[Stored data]
* * *

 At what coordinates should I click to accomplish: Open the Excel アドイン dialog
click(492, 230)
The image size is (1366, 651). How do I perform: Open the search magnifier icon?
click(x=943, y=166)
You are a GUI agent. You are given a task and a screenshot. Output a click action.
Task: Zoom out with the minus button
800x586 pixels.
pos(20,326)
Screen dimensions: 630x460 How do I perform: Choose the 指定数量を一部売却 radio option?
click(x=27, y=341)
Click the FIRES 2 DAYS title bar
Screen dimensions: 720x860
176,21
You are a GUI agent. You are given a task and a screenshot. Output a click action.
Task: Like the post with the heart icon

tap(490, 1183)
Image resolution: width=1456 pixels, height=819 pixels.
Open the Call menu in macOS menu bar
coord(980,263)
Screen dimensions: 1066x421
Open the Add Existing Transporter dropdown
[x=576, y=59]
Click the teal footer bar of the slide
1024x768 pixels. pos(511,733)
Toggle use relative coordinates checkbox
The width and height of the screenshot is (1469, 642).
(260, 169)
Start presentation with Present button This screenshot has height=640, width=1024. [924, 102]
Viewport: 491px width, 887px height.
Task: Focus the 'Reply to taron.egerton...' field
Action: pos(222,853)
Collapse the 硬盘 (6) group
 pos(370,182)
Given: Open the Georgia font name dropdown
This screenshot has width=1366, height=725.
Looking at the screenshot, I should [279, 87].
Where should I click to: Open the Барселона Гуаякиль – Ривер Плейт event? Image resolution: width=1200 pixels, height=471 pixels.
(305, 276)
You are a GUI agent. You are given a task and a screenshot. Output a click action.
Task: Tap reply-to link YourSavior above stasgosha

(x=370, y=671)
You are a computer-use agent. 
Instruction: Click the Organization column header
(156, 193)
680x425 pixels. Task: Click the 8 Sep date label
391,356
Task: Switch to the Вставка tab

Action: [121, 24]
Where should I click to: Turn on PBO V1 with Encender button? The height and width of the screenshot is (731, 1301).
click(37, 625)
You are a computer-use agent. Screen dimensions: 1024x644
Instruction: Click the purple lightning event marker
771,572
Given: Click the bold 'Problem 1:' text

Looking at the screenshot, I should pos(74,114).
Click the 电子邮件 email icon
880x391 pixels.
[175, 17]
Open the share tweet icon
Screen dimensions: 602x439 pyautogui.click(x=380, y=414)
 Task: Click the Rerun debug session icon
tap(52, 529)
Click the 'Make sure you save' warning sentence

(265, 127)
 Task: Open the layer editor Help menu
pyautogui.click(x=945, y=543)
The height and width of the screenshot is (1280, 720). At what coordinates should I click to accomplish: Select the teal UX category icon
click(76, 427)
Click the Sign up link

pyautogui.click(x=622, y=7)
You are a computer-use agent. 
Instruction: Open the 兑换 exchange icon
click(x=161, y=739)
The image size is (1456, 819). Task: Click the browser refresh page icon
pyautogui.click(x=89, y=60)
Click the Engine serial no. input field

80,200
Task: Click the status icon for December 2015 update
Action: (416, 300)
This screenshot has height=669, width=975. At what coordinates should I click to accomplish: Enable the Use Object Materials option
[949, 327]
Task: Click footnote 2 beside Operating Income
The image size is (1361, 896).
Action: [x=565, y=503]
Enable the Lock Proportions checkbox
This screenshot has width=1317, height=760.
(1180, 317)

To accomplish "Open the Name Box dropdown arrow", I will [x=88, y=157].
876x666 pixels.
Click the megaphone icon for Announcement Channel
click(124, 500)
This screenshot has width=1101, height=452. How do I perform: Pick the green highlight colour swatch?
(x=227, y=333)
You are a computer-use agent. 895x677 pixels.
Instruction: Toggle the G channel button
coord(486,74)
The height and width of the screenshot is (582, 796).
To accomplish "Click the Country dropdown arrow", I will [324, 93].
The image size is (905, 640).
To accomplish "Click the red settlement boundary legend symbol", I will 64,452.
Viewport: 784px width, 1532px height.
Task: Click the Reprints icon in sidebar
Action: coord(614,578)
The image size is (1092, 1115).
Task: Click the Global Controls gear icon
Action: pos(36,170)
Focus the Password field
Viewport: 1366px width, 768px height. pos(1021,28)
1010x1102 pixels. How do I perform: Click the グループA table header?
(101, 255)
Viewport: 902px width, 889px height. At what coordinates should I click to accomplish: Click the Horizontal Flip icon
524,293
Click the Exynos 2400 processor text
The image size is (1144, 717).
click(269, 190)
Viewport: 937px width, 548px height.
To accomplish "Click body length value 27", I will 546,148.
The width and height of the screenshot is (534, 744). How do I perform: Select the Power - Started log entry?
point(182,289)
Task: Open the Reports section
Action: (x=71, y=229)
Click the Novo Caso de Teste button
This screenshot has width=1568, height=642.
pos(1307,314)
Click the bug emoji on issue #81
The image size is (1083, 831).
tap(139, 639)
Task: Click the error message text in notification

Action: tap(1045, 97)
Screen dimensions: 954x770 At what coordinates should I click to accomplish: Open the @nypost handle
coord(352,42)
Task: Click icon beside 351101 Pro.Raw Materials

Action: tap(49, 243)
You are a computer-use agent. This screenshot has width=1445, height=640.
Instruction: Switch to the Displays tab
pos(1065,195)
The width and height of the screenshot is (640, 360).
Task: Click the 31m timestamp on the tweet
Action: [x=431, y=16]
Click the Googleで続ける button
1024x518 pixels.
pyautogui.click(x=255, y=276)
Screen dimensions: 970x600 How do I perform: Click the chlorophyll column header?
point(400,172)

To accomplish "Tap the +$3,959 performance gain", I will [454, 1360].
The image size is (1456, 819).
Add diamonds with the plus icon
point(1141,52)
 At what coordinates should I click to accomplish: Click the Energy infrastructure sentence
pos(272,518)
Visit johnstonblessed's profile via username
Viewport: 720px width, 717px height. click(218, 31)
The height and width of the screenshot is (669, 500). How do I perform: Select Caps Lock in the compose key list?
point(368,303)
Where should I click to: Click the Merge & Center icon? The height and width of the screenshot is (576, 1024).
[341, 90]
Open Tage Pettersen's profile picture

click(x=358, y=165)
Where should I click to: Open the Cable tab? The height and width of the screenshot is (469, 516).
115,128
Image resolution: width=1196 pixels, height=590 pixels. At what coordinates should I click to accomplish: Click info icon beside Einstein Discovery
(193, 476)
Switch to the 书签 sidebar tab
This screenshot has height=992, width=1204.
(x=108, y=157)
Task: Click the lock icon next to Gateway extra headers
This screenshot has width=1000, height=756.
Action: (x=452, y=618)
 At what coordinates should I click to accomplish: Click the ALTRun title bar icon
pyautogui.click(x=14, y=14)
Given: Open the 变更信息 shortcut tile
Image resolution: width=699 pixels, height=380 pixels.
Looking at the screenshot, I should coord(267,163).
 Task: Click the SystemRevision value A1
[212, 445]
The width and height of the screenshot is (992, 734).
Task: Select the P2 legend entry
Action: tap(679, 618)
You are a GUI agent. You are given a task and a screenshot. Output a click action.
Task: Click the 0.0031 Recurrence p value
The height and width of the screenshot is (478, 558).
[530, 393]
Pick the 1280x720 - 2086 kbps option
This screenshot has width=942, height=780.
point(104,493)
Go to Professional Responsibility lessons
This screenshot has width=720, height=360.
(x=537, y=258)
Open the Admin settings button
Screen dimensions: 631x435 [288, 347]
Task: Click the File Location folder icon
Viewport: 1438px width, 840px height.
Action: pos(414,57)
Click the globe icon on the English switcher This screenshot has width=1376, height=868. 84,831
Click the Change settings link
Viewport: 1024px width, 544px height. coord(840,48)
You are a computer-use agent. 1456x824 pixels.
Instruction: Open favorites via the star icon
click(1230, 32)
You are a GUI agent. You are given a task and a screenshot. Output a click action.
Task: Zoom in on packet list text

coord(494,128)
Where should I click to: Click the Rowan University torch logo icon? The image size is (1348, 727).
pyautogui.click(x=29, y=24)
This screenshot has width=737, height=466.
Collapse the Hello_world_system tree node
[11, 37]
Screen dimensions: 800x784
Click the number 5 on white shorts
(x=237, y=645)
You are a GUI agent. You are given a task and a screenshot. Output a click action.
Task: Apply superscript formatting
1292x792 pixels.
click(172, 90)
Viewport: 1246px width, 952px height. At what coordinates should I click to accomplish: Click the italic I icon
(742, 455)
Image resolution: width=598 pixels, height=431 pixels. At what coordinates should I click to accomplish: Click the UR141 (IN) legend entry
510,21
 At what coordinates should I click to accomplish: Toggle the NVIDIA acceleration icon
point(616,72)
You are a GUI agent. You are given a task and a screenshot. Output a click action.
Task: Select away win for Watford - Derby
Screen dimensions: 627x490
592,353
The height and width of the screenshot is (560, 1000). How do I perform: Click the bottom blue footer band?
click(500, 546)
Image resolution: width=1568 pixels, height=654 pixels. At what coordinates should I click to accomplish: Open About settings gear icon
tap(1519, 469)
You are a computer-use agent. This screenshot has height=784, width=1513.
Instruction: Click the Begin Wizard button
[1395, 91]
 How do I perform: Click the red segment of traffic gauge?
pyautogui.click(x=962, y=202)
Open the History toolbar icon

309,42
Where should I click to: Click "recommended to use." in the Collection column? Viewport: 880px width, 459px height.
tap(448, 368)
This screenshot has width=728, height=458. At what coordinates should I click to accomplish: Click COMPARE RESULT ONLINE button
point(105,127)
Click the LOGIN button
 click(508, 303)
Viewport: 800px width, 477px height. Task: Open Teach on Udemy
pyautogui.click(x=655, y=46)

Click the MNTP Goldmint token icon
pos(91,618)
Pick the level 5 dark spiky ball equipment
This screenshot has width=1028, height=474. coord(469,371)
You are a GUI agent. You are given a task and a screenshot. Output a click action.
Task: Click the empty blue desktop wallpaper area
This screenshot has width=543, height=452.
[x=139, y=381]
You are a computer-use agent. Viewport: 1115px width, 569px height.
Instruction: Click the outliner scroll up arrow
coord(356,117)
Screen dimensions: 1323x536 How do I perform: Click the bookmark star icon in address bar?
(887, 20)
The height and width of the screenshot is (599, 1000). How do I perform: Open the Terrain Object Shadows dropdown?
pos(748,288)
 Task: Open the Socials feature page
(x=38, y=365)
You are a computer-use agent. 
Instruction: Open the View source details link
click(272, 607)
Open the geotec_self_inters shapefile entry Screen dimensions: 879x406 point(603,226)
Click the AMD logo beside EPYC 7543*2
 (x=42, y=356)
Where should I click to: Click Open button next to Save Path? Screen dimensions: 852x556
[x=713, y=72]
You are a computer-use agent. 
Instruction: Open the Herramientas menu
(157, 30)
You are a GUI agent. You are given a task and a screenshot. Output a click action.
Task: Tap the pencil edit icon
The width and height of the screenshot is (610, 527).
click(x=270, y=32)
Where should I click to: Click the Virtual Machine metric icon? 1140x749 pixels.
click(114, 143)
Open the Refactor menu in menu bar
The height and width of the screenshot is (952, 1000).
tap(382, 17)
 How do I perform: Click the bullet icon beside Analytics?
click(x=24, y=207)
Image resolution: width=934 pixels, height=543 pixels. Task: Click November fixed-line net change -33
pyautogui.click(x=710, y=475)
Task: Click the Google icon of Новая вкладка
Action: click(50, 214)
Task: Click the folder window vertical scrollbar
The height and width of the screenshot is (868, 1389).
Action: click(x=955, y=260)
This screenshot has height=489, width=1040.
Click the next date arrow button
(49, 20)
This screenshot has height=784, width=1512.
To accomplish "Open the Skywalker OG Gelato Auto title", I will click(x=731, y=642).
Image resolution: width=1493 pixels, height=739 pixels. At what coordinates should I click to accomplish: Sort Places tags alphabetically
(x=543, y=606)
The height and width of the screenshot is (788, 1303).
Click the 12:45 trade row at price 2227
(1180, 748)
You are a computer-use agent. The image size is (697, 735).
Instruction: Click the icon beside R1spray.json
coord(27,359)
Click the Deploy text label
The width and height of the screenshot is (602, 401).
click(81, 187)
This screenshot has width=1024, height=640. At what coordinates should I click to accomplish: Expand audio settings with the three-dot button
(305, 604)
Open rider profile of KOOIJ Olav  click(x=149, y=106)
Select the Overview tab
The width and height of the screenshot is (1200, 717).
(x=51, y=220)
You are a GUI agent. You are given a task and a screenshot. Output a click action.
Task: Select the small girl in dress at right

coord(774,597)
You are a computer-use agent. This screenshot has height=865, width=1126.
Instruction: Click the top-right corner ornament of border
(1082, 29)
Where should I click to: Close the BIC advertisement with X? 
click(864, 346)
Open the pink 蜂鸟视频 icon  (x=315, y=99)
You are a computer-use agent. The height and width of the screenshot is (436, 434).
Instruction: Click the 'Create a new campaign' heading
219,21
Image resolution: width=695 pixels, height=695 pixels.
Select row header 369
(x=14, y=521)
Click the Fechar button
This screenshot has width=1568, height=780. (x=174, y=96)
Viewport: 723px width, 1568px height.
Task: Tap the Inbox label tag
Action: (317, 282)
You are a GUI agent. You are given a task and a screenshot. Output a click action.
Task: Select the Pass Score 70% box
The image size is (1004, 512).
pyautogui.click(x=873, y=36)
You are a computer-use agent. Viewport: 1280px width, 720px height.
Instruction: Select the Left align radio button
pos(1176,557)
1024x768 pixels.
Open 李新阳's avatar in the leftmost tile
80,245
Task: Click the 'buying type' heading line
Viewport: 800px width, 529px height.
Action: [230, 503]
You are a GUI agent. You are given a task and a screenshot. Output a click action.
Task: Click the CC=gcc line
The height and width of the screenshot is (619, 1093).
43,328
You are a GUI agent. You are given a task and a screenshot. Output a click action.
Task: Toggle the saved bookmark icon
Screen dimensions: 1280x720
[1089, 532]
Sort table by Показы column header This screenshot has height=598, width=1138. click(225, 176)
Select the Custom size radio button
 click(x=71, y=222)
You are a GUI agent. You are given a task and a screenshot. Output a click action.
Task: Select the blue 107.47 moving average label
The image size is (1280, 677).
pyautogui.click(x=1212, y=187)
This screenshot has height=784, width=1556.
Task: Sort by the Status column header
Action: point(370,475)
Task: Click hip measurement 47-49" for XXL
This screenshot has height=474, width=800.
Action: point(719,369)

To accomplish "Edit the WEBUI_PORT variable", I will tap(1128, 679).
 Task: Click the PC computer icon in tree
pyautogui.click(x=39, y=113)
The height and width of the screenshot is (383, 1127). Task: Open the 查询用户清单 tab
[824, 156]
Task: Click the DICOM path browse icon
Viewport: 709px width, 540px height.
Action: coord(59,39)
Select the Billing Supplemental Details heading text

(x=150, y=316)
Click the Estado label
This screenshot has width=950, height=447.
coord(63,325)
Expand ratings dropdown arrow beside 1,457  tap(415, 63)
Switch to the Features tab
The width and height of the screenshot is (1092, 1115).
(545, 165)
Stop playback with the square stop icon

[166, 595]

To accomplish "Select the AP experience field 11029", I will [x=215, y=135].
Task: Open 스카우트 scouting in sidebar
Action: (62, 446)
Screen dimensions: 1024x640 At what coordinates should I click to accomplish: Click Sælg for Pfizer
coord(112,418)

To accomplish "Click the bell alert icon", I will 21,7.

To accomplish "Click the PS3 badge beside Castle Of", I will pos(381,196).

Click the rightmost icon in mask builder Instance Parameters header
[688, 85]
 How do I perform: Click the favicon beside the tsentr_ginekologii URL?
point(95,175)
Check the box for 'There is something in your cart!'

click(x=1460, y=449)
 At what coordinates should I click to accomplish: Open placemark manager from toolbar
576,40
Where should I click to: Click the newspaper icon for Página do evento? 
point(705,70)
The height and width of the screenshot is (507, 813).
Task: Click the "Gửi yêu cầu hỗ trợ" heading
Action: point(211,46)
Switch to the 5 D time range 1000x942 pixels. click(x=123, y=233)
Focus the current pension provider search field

* * *

REQUIRED WORK: Where a line above contains the string "folder", copy that line.

RESULT FOR THIS EXERCISE:
Task: Click the File Location folder icon
Task: Click the folder window vertical scrollbar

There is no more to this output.